AIM OF THE TASK
Can you rewrite everything from the line with "This screenshot has" down to the line with "svg-text: 1 is", swapping "location" for "position" and leaving the rest of those records unchanged?

SOURCE DATA
★ ★ ★ ★ ★

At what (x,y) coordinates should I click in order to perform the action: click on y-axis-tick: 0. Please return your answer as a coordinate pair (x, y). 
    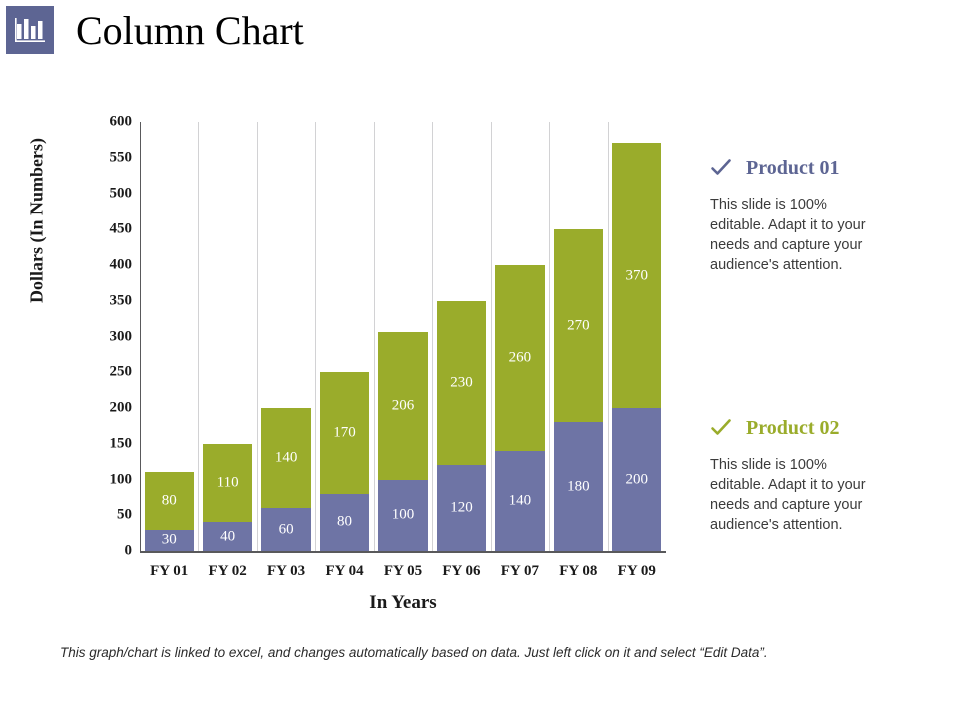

★ ★ ★ ★ ★

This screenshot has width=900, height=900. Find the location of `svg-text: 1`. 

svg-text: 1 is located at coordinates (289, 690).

★ ★ ★ ★ ★

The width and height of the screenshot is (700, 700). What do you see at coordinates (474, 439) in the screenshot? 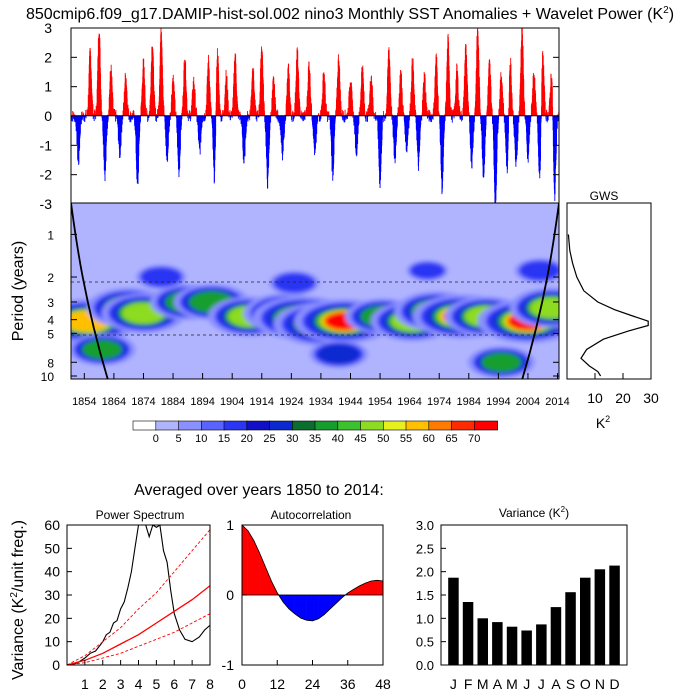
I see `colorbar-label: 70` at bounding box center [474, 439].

★ ★ ★ ★ ★

EXPECTED ANSWER
This screenshot has width=900, height=900. Find the position of `svg-text: 1`. 

svg-text: 1 is located at coordinates (289, 690).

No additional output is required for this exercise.